Sales to Reliance include an 18 month PCS period and revenues are recognized consistent with
revenue recognition policies (see Note 1). During the nine months ended December 31, 2008,
the Company recognized revenue of $8,135,429 for sales of BWA equipment to Reliance. During
the nine months ended December 31, 2007, the Company deferred all revenue for sales to
Reliance as the Company had committed to specified future functionality. Such revenues are
being recognized ratably beginning in October 2008 and continuing over the remaining PCS
period as all specified functionality was delivered in October 2008. Included in accounts
receivable at December 31, 2008 and March 31, 2008 were $4,414,689 and $2,549,385 gross
balances due from Reliance, respectively. As of December 31, 2008 and March 31, 2008, the
Company also had recorded an allowance for doubtful accounts of $2,383,880 and $594,490,
respectively, related to Reliance. The deferred revenue balance related to Reliance sales was
$12,086,240 and $11,353,270 as of December 31, 2008 and March 31, 2008, respectively.
Deferred cost of revenue related to Reliance sales was $12,086,240 and $11,353,270 as of
December 31, 2008 and March 31, 2008, respectively.
On April 2, 2007, the Company issued Series D warrants to purchase an aggregate of 246,230,000
shares of common stock to Reliance. In November 2008, the Company issued Series E warrants to
purchase 24,992,328 shares of preferred Series E stock to Reliance (see Note 11).
As of December 31, 2008, Reliance beneficially owned approximately 21.8% of the Companys
outstanding stock.
- 28 -
TELSIMA CORPORATION AND SUBSIDIARIES
Notes to Consolidated Financial Statements
17. Subsequent Events
On March 2, 2009, the Company was acquired by Harris Stratex Networks, Inc. (HSTX). The
acquisition closed on February 27, 2009 and was consummated pursuant to an Agreement and Plan
of Merger, dated February 27, 2009 (the Merger Agreement), by and among Harris Stratex
Networks Operating Corporation, a wholly-owned subsidiary of HSTX (HSNOC), Eagle Networks
Merger Corporation, a wholly-owned subsidiary of HSNOC (Merger Sub), and the Company. The
Merger Agreement provided for the acquisition by HSNOC of all of the outstanding equity
securities of the Company for cash through the merger of Merger Sub with and into the Company.
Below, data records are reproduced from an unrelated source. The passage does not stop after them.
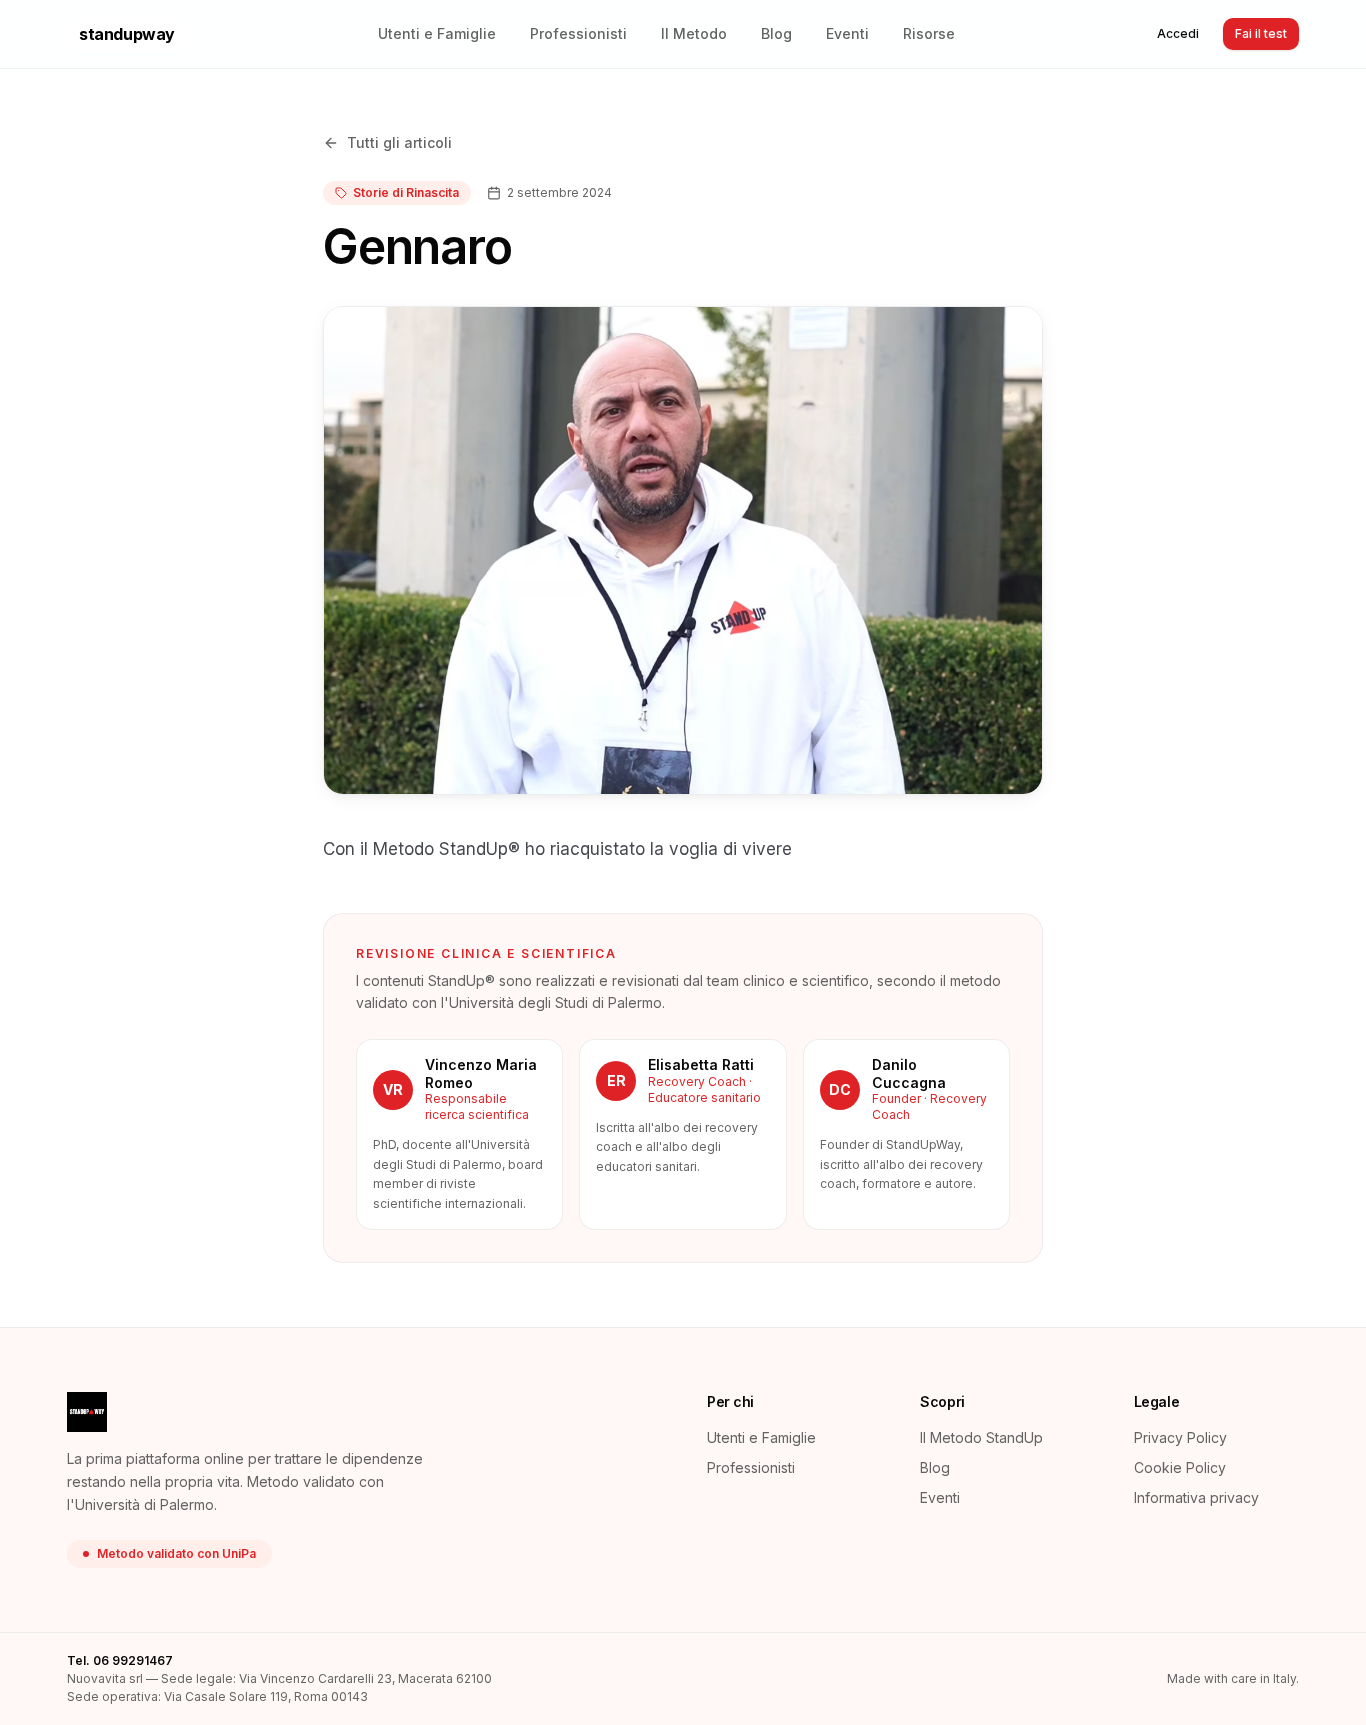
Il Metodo (694, 33)
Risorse (929, 33)
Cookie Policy (1180, 1467)
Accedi (1178, 33)
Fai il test (1261, 33)
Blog (776, 33)
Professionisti (578, 33)
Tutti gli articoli (399, 142)
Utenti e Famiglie (437, 33)
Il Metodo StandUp (981, 1437)
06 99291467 (133, 1660)
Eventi (847, 33)
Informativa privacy (1196, 1497)
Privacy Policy (1180, 1437)
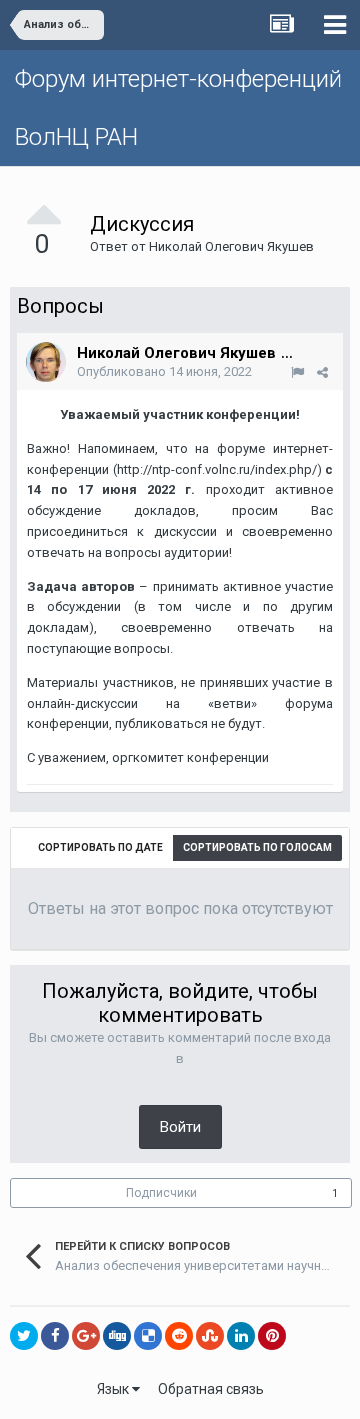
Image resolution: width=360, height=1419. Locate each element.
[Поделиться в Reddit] (179, 1336)
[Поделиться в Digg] (117, 1336)
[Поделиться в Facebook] (55, 1336)
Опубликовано (164, 371)
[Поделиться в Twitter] (24, 1336)
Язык (114, 1389)
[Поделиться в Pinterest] (272, 1336)
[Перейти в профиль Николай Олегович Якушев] (46, 362)
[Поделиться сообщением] (322, 372)
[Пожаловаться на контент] (297, 372)
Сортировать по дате (100, 847)
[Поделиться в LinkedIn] (241, 1336)
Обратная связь (211, 1389)
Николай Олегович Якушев (231, 246)
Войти (180, 1127)
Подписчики (161, 1193)
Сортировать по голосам (257, 847)
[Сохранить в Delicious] (148, 1336)
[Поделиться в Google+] (86, 1336)
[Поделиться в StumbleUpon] (210, 1336)
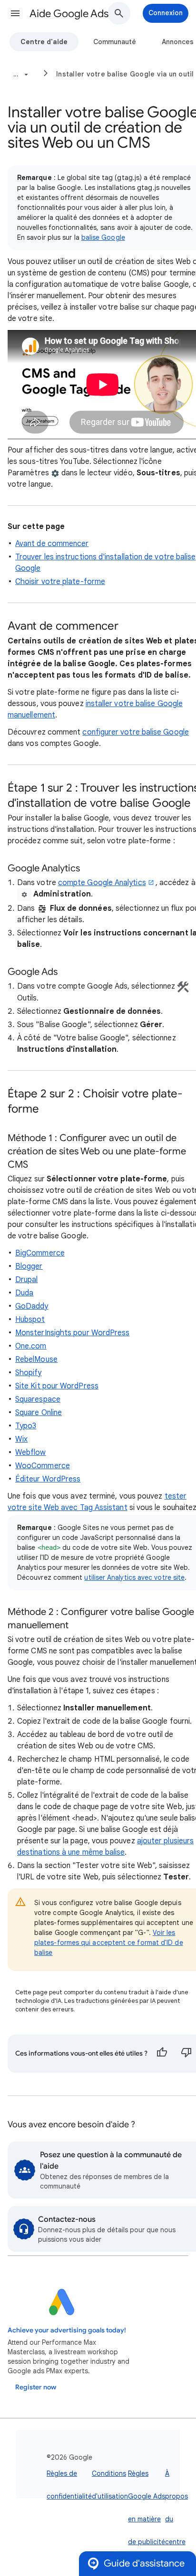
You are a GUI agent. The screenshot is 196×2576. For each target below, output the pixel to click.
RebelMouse (36, 1359)
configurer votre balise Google (135, 732)
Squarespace (37, 1399)
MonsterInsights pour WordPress (72, 1333)
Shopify (28, 1373)
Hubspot (30, 1319)
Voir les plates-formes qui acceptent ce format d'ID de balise (108, 1942)
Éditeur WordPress (47, 1479)
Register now (35, 2387)
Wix (21, 1439)
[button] (15, 13)
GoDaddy (32, 1306)
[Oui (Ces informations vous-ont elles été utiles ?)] (161, 2053)
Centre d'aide (44, 42)
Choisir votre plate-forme (60, 581)
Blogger (29, 1266)
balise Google (103, 237)
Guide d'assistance (144, 2563)
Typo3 (25, 1426)
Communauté (114, 42)
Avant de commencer (51, 543)
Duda (24, 1293)
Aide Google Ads (68, 13)
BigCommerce (40, 1253)
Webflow (30, 1452)
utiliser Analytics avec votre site (134, 1577)
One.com (31, 1346)
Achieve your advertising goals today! (67, 2330)
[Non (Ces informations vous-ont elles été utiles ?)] (186, 2053)
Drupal (26, 1279)
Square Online (38, 1412)
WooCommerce (42, 1466)
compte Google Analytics (102, 882)
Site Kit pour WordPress (56, 1386)
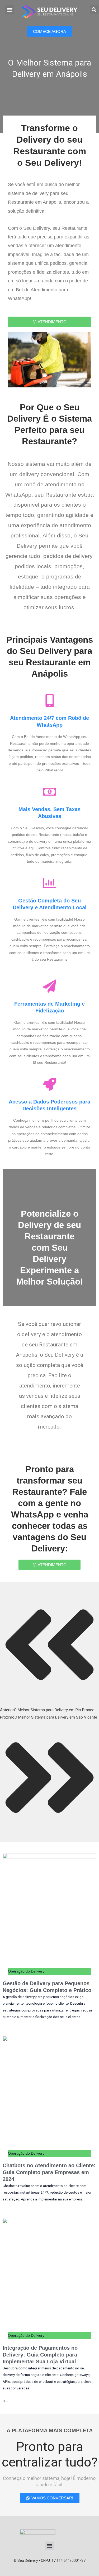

Following such merger, the Company became a wholly-owned subsidiary of HSNOC. Under the
terms of the Merger Agreement, HSNOC will pay to the stockholders of the Company a maximum
aggregate consideration equal to (i) $12 million minus (ii) $2 million in respect of advances
made by HSTX to the Company prior to the Acquisition, plus (iii) an amount equal to 70% of any
amounts collected by HSTX from certain Telsima customers during the period between February
27, 2009 and March 31, 2009. $2 million of the aggregate consideration was payable upon the
closing of the Acquisition, $2.5 million of the aggregate consideration is payable on or about
May 27, 2009 and $2.5 million of the aggregate consideration is payable on or about August 27,
2009, with each of the May 27, 2009 and August 27, 2009 payments subject to adjustment based
on the collections from Telsima customers described above. Pursuant to the Merger Agreement,
HSNOC has retained a $3 million holdback amount with respect to certain indemnification and
other obligations of the former stockholders of the Company and this holdback amount is due to
be settled on or about February 27, 2010. In connection with the Acquisition, HSTX executed a
guarantee of all of the amounts payable by HSNOC under the terms of the Merger Agreement.